Pixel coordinate grounding data:

>>>

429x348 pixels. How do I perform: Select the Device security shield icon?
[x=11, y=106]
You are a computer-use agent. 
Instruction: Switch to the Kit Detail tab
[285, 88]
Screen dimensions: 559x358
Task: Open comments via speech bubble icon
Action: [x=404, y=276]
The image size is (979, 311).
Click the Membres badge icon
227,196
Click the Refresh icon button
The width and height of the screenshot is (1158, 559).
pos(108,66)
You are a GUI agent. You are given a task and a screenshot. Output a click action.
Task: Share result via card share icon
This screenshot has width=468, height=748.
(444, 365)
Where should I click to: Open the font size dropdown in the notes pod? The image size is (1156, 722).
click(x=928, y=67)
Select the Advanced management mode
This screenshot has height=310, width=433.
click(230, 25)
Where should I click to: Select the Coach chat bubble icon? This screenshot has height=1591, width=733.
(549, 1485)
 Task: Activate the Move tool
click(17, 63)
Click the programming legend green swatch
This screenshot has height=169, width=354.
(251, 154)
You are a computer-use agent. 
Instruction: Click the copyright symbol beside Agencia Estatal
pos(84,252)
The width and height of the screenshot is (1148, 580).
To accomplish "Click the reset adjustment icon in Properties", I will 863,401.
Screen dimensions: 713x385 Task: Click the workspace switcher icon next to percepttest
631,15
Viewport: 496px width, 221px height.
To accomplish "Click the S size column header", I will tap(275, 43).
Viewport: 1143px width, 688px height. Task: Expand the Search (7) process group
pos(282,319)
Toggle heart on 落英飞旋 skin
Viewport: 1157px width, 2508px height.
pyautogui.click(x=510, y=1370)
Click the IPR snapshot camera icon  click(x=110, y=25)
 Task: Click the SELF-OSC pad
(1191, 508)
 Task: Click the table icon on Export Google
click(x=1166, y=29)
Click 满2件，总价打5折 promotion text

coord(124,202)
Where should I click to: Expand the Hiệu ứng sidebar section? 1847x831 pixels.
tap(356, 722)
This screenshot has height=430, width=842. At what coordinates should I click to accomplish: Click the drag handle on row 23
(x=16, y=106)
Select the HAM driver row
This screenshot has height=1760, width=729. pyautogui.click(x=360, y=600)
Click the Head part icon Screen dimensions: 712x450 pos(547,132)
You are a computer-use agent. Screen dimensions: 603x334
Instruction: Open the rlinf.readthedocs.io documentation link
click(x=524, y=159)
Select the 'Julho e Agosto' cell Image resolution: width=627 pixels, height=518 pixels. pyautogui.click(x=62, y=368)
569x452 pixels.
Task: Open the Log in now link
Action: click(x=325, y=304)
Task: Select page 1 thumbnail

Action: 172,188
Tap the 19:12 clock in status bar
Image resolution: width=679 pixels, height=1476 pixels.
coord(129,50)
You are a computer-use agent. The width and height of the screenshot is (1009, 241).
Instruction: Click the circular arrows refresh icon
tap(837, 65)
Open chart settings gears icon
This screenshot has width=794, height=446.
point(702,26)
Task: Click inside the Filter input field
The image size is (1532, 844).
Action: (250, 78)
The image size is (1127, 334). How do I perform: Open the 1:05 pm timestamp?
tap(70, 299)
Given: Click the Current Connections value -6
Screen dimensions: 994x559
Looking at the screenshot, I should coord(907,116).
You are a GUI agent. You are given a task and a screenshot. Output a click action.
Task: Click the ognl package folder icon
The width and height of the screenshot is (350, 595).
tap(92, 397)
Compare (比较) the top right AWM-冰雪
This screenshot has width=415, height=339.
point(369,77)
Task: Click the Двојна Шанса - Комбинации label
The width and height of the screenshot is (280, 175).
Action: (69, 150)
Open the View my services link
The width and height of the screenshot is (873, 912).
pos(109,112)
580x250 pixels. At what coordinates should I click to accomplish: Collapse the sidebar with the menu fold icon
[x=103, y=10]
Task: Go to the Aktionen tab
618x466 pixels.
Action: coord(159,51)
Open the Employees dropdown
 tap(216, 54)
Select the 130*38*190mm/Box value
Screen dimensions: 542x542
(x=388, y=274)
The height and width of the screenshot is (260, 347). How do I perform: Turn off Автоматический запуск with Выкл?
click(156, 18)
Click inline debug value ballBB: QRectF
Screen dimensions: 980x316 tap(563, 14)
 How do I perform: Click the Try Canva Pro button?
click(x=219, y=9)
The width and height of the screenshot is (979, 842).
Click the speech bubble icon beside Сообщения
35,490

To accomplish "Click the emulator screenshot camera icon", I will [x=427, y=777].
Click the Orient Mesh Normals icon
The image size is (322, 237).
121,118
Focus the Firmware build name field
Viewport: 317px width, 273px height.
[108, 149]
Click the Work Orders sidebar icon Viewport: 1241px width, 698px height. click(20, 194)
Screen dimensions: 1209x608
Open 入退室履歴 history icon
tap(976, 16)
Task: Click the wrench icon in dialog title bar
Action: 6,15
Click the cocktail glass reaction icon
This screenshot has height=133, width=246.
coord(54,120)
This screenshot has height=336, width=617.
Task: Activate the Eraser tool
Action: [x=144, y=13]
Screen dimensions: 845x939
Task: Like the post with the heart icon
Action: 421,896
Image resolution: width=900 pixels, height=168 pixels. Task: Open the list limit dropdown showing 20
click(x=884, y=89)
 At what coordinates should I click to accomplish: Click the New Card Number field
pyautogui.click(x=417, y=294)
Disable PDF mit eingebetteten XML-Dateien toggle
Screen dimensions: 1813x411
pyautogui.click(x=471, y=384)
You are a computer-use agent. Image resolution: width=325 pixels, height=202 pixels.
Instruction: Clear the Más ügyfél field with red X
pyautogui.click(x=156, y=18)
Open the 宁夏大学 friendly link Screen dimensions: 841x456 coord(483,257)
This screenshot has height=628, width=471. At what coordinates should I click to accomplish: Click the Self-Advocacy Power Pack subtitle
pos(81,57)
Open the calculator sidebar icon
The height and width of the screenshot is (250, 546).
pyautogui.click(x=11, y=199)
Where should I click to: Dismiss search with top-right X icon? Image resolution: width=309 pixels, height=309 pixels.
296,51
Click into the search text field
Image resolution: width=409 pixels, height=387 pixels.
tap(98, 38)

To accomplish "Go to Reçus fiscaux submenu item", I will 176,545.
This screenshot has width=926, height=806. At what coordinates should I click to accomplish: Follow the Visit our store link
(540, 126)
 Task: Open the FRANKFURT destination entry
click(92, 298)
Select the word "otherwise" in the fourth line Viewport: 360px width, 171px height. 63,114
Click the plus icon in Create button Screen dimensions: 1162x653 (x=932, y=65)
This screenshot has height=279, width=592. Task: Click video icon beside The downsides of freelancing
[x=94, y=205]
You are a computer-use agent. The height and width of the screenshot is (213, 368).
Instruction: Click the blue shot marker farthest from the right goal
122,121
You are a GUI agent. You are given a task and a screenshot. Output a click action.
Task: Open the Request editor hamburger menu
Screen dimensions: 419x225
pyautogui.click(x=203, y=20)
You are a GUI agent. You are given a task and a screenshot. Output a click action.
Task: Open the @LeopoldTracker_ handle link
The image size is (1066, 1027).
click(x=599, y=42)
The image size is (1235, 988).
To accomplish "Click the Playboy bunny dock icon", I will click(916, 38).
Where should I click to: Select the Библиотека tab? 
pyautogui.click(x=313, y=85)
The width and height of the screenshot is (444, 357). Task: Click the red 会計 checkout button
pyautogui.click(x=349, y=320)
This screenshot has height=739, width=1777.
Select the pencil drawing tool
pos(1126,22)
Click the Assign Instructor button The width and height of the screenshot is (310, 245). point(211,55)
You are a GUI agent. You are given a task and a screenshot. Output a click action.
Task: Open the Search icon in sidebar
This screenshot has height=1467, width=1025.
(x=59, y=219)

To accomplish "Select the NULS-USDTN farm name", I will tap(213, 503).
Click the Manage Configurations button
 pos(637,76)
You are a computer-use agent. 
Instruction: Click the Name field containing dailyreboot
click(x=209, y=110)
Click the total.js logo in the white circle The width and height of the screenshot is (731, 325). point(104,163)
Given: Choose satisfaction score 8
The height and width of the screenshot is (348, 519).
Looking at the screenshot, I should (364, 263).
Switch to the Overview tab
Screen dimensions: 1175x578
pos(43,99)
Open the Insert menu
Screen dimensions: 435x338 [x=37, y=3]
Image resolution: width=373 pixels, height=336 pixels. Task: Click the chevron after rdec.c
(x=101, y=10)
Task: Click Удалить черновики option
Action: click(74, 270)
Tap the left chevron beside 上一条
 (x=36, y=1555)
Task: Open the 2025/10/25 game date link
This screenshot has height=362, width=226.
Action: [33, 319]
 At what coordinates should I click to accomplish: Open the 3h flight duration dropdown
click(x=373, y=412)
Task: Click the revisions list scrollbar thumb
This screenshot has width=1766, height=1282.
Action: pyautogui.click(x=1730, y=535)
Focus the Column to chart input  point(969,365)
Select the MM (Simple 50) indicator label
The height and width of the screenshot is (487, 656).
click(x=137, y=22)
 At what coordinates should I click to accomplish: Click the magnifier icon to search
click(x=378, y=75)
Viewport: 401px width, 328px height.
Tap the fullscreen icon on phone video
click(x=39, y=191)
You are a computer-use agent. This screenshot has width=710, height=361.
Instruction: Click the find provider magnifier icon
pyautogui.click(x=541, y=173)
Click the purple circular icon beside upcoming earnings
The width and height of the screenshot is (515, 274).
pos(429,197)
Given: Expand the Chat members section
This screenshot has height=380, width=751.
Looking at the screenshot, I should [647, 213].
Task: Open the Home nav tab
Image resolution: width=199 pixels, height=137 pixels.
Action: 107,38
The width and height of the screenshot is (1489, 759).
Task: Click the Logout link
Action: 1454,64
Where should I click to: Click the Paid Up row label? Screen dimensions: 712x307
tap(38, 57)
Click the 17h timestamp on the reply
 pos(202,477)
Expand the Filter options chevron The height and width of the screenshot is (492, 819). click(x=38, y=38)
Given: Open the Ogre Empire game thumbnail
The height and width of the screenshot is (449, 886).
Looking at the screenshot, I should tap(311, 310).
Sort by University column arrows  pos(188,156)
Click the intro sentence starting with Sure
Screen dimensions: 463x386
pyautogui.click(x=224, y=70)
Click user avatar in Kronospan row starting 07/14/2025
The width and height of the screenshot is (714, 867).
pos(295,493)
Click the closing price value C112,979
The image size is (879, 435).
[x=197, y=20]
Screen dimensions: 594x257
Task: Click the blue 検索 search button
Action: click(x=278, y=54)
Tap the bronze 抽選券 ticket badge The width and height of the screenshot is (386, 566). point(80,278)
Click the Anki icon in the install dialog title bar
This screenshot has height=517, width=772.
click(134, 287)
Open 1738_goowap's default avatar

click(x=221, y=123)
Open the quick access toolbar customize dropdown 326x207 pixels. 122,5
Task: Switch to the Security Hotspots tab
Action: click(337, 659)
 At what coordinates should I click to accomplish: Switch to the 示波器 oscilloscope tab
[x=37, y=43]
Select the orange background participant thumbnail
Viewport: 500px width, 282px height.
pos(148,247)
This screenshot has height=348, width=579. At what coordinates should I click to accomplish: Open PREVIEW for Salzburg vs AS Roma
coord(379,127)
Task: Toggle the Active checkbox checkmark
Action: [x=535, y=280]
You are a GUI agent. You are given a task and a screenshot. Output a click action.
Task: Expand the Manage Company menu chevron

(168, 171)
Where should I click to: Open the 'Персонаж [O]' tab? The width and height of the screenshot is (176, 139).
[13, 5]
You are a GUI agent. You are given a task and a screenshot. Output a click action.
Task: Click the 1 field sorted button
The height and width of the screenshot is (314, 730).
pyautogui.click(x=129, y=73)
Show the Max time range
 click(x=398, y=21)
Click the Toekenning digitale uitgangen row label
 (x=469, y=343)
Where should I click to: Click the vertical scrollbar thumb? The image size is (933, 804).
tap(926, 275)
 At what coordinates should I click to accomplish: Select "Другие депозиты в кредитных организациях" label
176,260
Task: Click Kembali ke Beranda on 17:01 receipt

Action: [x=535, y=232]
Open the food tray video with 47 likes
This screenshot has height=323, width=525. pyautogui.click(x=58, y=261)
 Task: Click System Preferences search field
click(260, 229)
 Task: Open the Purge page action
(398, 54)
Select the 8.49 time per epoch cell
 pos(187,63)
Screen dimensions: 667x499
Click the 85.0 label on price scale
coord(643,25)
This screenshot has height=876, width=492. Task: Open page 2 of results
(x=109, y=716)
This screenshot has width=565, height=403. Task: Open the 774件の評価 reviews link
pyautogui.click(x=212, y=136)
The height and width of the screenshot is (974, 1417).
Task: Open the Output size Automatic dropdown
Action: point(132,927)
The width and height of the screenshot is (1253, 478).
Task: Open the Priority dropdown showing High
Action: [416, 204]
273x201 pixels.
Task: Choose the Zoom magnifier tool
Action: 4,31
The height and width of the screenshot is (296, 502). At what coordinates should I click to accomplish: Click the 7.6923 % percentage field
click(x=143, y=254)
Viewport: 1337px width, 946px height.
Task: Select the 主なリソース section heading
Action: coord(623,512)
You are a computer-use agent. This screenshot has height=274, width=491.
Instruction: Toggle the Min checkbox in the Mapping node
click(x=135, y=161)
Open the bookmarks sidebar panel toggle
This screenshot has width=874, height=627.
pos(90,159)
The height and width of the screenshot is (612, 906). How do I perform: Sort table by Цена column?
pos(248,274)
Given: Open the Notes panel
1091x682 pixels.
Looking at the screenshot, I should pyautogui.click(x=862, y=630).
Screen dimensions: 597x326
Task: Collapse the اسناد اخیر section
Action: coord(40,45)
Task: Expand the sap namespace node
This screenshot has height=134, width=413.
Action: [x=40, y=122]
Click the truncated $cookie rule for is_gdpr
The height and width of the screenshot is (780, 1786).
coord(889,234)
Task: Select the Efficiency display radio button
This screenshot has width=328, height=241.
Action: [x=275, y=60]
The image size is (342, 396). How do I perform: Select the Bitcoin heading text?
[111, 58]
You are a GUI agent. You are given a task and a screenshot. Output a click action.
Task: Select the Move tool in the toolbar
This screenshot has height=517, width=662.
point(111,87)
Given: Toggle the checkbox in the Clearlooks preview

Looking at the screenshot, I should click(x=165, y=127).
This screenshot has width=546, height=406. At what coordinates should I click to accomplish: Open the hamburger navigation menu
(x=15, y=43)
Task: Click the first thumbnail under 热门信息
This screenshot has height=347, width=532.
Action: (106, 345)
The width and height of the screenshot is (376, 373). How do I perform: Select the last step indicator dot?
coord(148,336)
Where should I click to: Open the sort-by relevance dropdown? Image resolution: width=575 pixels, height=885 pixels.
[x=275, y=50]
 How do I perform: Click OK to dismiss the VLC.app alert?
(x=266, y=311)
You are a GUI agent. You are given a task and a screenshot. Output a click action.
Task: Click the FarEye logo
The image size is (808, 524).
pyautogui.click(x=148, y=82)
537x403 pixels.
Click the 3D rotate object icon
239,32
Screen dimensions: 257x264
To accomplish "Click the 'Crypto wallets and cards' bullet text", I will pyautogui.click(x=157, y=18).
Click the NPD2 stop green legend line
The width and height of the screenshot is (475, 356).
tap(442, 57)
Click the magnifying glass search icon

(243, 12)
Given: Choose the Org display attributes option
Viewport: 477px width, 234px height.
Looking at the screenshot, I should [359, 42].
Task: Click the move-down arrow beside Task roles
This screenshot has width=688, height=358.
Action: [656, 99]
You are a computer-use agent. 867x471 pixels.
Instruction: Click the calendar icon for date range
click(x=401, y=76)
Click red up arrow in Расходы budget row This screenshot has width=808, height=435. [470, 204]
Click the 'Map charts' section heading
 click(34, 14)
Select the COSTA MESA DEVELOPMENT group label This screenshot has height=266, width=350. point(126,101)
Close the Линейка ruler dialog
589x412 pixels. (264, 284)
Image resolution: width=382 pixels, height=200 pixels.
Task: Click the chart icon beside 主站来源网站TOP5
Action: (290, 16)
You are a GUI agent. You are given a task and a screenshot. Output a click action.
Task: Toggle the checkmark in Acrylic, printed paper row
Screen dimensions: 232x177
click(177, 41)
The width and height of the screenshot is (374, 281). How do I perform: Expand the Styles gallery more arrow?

<<<

▶ _WORK TO COMPLETE_: Examine each line of the records above and tally those with the string "display". State the total alone.

▶ _TASK SOLUTION_: 2